Stored dataset items
━━━━━━━━━━━━━━━━━━━━━━━━━━━━━━

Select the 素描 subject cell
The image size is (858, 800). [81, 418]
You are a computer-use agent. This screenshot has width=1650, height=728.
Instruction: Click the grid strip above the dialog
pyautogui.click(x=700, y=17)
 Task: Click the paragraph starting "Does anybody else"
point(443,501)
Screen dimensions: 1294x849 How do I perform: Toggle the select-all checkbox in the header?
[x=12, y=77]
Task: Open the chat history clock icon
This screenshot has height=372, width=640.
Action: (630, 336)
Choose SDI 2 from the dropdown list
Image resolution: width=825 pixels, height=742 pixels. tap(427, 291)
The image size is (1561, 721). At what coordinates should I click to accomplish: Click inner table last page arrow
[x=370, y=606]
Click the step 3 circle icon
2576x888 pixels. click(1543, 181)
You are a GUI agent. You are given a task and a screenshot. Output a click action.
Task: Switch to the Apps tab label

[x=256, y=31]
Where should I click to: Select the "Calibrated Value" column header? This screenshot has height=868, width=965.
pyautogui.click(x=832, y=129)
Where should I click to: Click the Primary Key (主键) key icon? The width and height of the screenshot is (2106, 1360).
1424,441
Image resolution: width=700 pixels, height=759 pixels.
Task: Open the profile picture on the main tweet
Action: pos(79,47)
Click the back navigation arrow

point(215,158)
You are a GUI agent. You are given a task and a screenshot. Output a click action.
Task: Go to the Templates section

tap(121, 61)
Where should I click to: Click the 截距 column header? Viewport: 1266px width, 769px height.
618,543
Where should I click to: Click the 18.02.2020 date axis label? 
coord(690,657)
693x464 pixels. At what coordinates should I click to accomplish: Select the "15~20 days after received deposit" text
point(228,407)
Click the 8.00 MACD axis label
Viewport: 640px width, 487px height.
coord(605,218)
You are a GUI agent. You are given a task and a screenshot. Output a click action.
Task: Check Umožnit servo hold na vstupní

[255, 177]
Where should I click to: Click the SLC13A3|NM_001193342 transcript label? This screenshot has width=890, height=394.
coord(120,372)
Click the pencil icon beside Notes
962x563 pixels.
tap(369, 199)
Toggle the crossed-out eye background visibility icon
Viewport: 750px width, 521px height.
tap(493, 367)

━━━━━━━━━━━━━━━━━━━━━━━━━━━━━━

● **PROMPT**
In full and without alteration, retype the entries above.

● **THE COMPLETED TASK**
Select the 素描 subject cell
The image size is (858, 800). [81, 418]
You are a computer-use agent. This screenshot has width=1650, height=728.
Instruction: Click the grid strip above the dialog
pyautogui.click(x=700, y=17)
 Task: Click the paragraph starting "Does anybody else"
point(443,501)
Screen dimensions: 1294x849 How do I perform: Toggle the select-all checkbox in the header?
[x=12, y=77]
Task: Open the chat history clock icon
This screenshot has height=372, width=640.
Action: (630, 336)
Choose SDI 2 from the dropdown list
Image resolution: width=825 pixels, height=742 pixels. tap(427, 291)
The image size is (1561, 721). At what coordinates should I click to accomplish: Click inner table last page arrow
[x=370, y=606]
Click the step 3 circle icon
2576x888 pixels. click(1543, 181)
You are a GUI agent. You are given a task and a screenshot. Output a click action.
Task: Switch to the Apps tab label

[x=256, y=31]
Where should I click to: Select the "Calibrated Value" column header? This screenshot has height=868, width=965.
pyautogui.click(x=832, y=129)
Where should I click to: Click the Primary Key (主键) key icon? The width and height of the screenshot is (2106, 1360).
1424,441
Image resolution: width=700 pixels, height=759 pixels.
Task: Open the profile picture on the main tweet
Action: pos(79,47)
Click the back navigation arrow

point(215,158)
You are a GUI agent. You are given a task and a screenshot. Output a click action.
Task: Go to the Templates section

tap(121, 61)
Where should I click to: Click the 截距 column header? Viewport: 1266px width, 769px height.
618,543
Where should I click to: Click the 18.02.2020 date axis label? 
coord(690,657)
693x464 pixels. At what coordinates should I click to accomplish: Select the "15~20 days after received deposit" text
point(228,407)
Click the 8.00 MACD axis label
Viewport: 640px width, 487px height.
coord(605,218)
You are a GUI agent. You are given a task and a screenshot. Output a click action.
Task: Check Umožnit servo hold na vstupní

[255, 177]
Where should I click to: Click the SLC13A3|NM_001193342 transcript label? This screenshot has width=890, height=394.
coord(120,372)
Click the pencil icon beside Notes
962x563 pixels.
tap(369, 199)
Toggle the crossed-out eye background visibility icon
Viewport: 750px width, 521px height.
tap(493, 367)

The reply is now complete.